One of the great delights of life is to tool around to the different farmers' markets, stalls and farms in search of autumn's great bountiful.
This past Sunday didn't disappoint.
I'd been hoping to make a cranberry-apple crisp for a birthday, and we scored some frozen ones at the Ottawa's Farmer's Market along with Carleton's famous jerk rub. Oh yes, and being the farm girl from St. Catharines, how could I pass up the luscious concord grapes that had just arrived from Beamsville?
The corn proved a tad expensive, so we moved down to Cyrville Road where there's a chipwagon and a fresh produce stand with corn from the countrified part of Quebec.
Why stop there? We head down Hawthorne Road to Kiwan Farm, an actual working farm just past Hunt Club Road. We used to get our stuff from across the road, but alas, poor old Ivor, who used to run Limeydale, was felled by a heart attack this year. His farm lays untouched, tractors unridden, crops untended.
How sad, I thought.
But life and farming goes on.
So Kiwan has become our go-to place. The produce is absolutely fresh and spectacular and it's half the price of the market. We scored the biggest cabbage I've ever seen, bushels of tomatoes and peppers and fresh parsley, all for about twenty bucks!
The people who run the farm are from Lebanon and are very proud farmers.
We chatted for a bit, and the lady opened up a box reserved for their special clients.
She pulled out some sort of herb -- she didn't know what it was called in English -- which apparently is God's gift to the people of Lebanon and Egypt. It looked like sorrel; I'm going to look it up before I buy some so I can figure out exactly how to use it.
The nice lady farmer became wistful, talking about her homeland. Her husband described their village, which is in south Lebanon, as "paradise on Earth". The couple then became quiet, thinking about the plight of their people living in a land without hopes and dreams, a place of death and destruction.
As we were driving back with our haul, I got to thinking how lucky we are to live in a city where you can drive a couple of kilometres down the road, past the A&W, past all the industrial sites and find yourself in another world, a place where people sit out on their lawn and cook their lunch, tend to their vegetables and sell them to people like us.

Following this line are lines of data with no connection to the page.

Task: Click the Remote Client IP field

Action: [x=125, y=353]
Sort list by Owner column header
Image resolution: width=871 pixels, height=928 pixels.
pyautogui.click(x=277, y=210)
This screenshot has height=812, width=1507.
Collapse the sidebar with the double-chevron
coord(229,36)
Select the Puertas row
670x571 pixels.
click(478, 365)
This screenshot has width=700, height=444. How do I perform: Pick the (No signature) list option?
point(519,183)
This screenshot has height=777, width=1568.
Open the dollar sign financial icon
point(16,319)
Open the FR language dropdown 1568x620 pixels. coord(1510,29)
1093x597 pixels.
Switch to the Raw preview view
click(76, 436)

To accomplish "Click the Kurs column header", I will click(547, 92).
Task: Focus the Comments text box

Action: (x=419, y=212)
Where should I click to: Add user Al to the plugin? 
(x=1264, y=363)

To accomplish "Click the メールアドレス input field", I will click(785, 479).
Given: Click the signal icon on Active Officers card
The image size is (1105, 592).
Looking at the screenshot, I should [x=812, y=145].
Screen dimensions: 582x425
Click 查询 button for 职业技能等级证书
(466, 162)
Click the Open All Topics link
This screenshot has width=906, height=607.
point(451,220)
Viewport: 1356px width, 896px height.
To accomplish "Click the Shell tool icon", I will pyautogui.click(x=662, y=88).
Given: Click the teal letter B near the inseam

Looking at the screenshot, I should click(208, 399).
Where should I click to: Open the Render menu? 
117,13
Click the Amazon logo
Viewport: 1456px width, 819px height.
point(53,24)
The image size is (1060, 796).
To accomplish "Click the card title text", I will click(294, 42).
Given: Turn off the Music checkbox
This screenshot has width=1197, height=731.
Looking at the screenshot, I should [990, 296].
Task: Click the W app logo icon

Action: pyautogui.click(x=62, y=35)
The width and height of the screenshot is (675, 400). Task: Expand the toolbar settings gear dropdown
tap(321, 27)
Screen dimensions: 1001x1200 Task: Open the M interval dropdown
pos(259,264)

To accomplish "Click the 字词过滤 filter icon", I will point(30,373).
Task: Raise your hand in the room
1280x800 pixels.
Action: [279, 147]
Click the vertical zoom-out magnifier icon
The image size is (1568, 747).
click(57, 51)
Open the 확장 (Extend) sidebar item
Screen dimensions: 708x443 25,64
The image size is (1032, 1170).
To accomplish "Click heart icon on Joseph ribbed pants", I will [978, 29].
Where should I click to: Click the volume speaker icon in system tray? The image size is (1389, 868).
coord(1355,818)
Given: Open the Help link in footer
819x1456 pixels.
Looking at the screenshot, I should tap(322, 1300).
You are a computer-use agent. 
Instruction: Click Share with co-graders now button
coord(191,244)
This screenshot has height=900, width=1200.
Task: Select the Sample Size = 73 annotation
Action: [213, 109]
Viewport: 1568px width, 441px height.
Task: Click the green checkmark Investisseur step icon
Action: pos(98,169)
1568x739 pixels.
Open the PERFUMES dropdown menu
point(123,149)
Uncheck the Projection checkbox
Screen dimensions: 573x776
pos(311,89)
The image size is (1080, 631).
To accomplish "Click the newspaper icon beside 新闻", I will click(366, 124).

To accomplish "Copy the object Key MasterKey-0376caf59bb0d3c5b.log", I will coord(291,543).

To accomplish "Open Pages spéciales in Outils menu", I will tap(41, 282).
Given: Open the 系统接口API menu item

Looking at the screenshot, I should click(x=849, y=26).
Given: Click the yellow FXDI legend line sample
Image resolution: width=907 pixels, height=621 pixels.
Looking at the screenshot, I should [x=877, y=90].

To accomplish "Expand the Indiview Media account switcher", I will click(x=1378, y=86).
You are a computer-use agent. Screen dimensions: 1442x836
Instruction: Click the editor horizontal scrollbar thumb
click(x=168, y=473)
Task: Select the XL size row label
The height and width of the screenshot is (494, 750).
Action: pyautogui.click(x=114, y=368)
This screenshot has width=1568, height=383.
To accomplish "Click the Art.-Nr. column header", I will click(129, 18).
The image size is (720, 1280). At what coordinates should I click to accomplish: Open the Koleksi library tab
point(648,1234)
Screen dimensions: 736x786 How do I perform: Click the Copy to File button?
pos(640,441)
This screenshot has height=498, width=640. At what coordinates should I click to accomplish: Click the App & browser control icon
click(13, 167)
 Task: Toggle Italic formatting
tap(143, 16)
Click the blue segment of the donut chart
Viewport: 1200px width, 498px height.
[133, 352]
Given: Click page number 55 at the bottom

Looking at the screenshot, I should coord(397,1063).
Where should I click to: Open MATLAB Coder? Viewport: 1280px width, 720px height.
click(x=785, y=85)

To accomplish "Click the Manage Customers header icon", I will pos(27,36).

I can't believe how much we take for granted.
The people who own Kiwan Farm don't take one day for granted.
Not one cob of corn or pepper. Not a cabbage, or a tomato.
Not even a little herb that makes the kitchen smell wonderful.
What people a world away wouldn't give to smell that herb, taste that tomato and go to sleep with a belly full.
Food for thought on this spectacular fall day.